Study questions
a) From the project profiles, answer each question on its own line, marking the answers (i), (ii), (iii) to match.
(i) What nationality is given for Gaia Zoboli?
(ii) From which two areas of AI applications are the use cases of the accuracy project primarily taken?
(iii) Which EU value is the focus of the project on safeguarding European democracy?
b) State whether each statement agrees with the project profiles. Answer yes or no, and quote the words that decide it.
(i) Nellie de With's project has three supervisors.
(ii) The accuracy project refers to the 2024 EU AI Act.
(iii) In almost all legal systems, the executed sentence is longer than the imposed sentence.
c) Rewrite the part of the project profiles that begins at the words "Name: Nora Vissers" and stops after "of free elections.", putting "fair elections" in place of "free elections".

Name: Lucas Giovanni Uberti-Bona Marin
Nationality: Spanish and Italian
Project: The risk of inaccurate accuracies: computational techniques for more accurate AI systems
Supervisors: Prof Dr Gijs van Dijck and Dr Konrad Kollnig
Description: AI systems can pose a multitude of risks. But can we build AI models that perform well while reducing risks and complying with applicable laws? This project aims to develop a toolbox to make AI models more aligned with the accuracy requirement under the 2024 EU AI Act and to appropriately determine how to implement accuracy in their specific use cases. Furthermore, possible gaps will be identified in existing regulations that may be overly vague or misaligned with current practices for accuracy implementation in AI models. The research will be carried out taking a case-driven approach, with use cases taken primarily from AI applications in medicine and education.
Name: Nora Vissers
Nationality: Dutch
Project:: Safeguarding European Democracy: The EU's role in protecting free elections in the Member States
Supervisors: Prof Dr Joost Sillen, Prof Dr Monica Claes and Dr Sascha Hardt
Description: The constitutional foundations of various Member States are being undermined through incremental erosion of democracy, the rule of law and fundamental rights. The EU has intervened to protect the rule of law within MS, with the Court of Justice playing an important role through legal enforcement of this Art. 2 TEU value. This project focuses on the safeguarding of another EU value, namely democracy. The research seeks to determine whether the principles giving concrete expression to democracy are judicially enforceable at EU level. Specifically, it focuses on the element of free elections.
Name: Nellie de With
Nationality: Dutch
Project: Incomplete execution of imprisonment sentences? A comparative study into the causes and consequences of the disparity between sentencing and the execution of sentences
Supervisors: prof. mr. André Klip and dr. Jacques Claessen
Description: There is no legal system that fully executes imprisonment sentences exactly as they are imposed by the court. In almost all legal systems the executed sentence is shorter than the imposed sentence, for example as a result of early release or parole because of post-verdict circumstances. That creates tension between the expectations created by the imposed sentence and the reality of the executed sentence. It appears that the causal link between sentencing and execution is ambiguous. This raises a question: which factors play a part in determining sentences and how do we explain the disparity between sentences imposed and executed?
Name: Gaia Zoboli
Nationality: Italian
Project: Weaponising the Economy: Assessing the International Legal Framework of Unilateral Sectoral Sanctions
Supervisors: Prof Dr Jure Vidmar, Dr Alexandre Skander Galand and Dr Laura Visser
Description: Unilateral sectoral sanctions represent a grey area of international law, as they are considered tools of foreign policy at a crossroads between diplomacy and military force. While often used as instruments of economic warfare in inter-state relations, the implications of imposing unilateral sectoral sanctions remain unclear under international law. Indeed, these measures are generally not addressed from the perspective of the law governing armed force. This project aims to fill this gap by framing unilateral sectoral sanctions within the legal frameworks governing the use of armed force in international relations, namely jus ad bellum, jus in bello and their normative intersection.

Listed records
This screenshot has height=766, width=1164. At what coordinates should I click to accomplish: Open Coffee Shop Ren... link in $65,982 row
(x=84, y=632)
* * *
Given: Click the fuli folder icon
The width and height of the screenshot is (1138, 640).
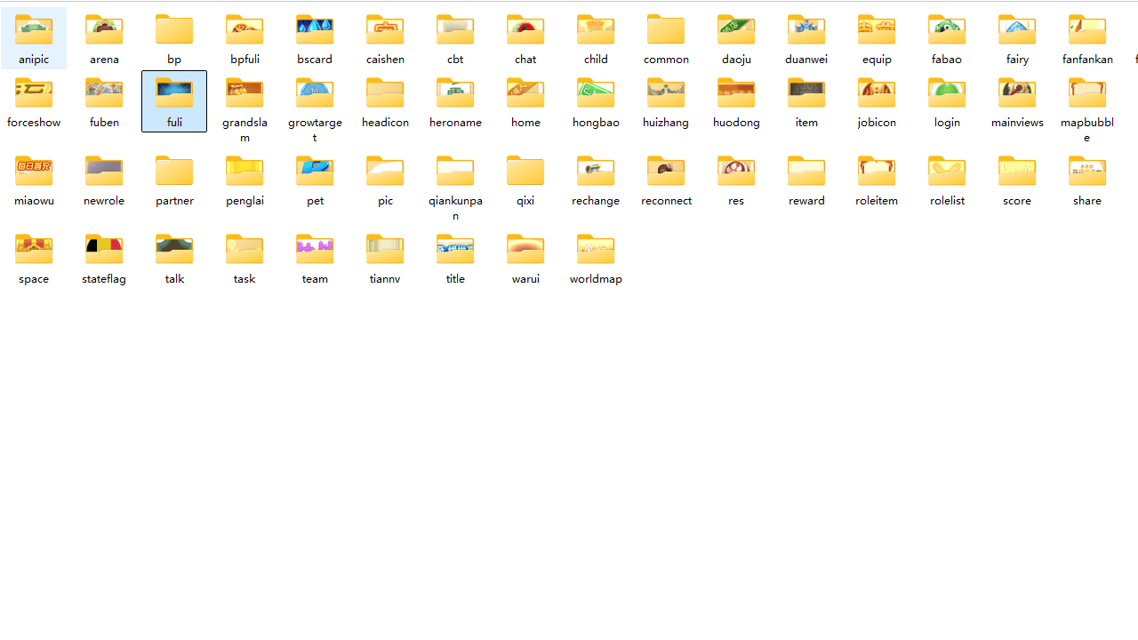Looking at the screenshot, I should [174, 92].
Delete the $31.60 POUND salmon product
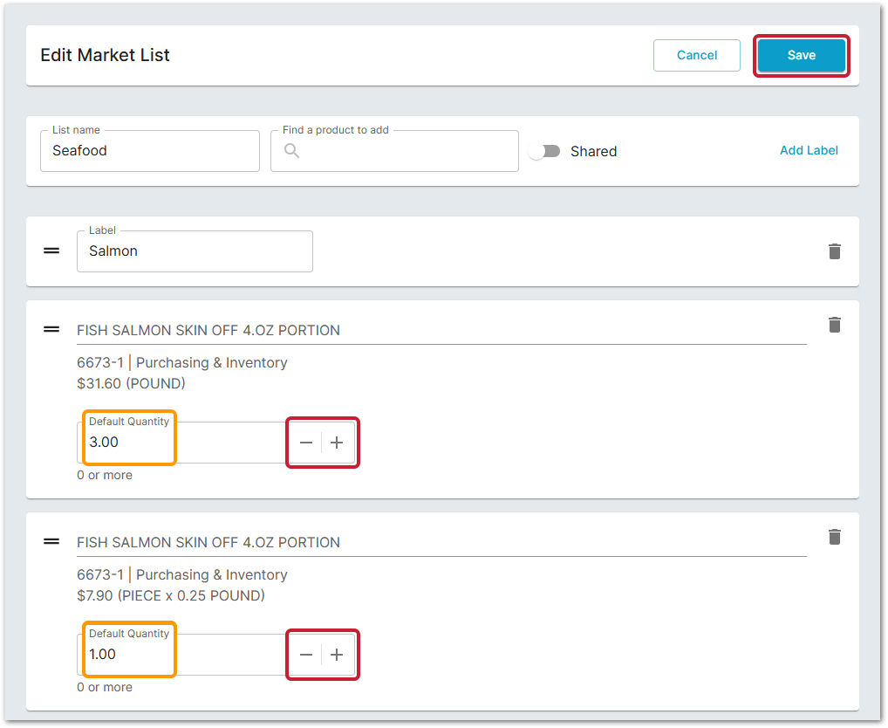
==
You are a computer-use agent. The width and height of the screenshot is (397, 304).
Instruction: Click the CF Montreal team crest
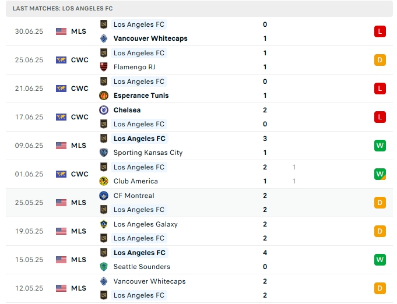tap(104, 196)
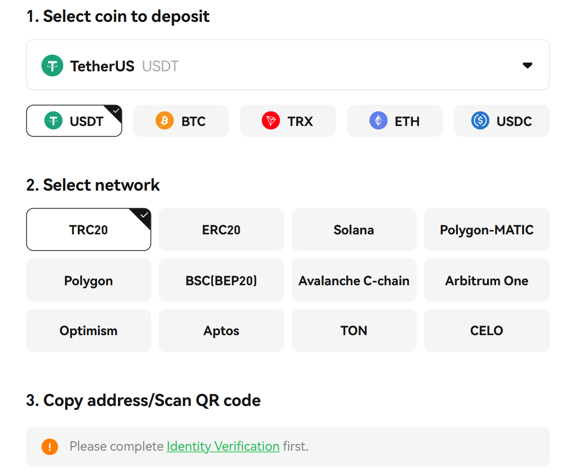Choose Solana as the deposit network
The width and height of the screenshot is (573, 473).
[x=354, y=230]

Answers for the tasks
a)
(i) Italian
(ii) Medicine and education
(iii) Democracy, specifically the element of free elections

b)
(i) No: "prof. mr. André Klip and dr. Jacques Claessen"
(ii) Yes: "the accuracy requirement under the 2024 EU AI Act"
(iii) No: "In almost all legal systems the executed sentence is shorter than the imposed sentence"

c)
Name: Nora Vissers
Nationality: Dutch
Project:: Safeguarding European Democracy: The EU's role in protecting fair elections in the Member States
Supervisors: Prof Dr Joost Sillen, Prof Dr Monica Claes and Dr Sascha Hardt
Description: The constitutional foundations of various Member States are being undermined through incremental erosion of democracy, the rule of law and fundamental rights. The EU has intervened to protect the rule of law within MS, with the Court of Justice playing an important role through legal enforcement of this Art. 2 TEU value. This project focuses on the safeguarding of another EU value, namely democracy. The research seeks to determine whether the principles giving concrete expression to democracy are judicially enforceable at EU level. Specifically, it focuses on the element of fair elections.